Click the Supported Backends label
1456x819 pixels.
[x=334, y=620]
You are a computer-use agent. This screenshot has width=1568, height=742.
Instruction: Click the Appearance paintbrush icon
---
Without altering a single word, reproduce the entries above.

> _TASK RESPONSE_
Click the Supported Backends label
1456x819 pixels.
[x=334, y=620]
You are a computer-use agent. This screenshot has width=1568, height=742.
Instruction: Click the Appearance paintbrush icon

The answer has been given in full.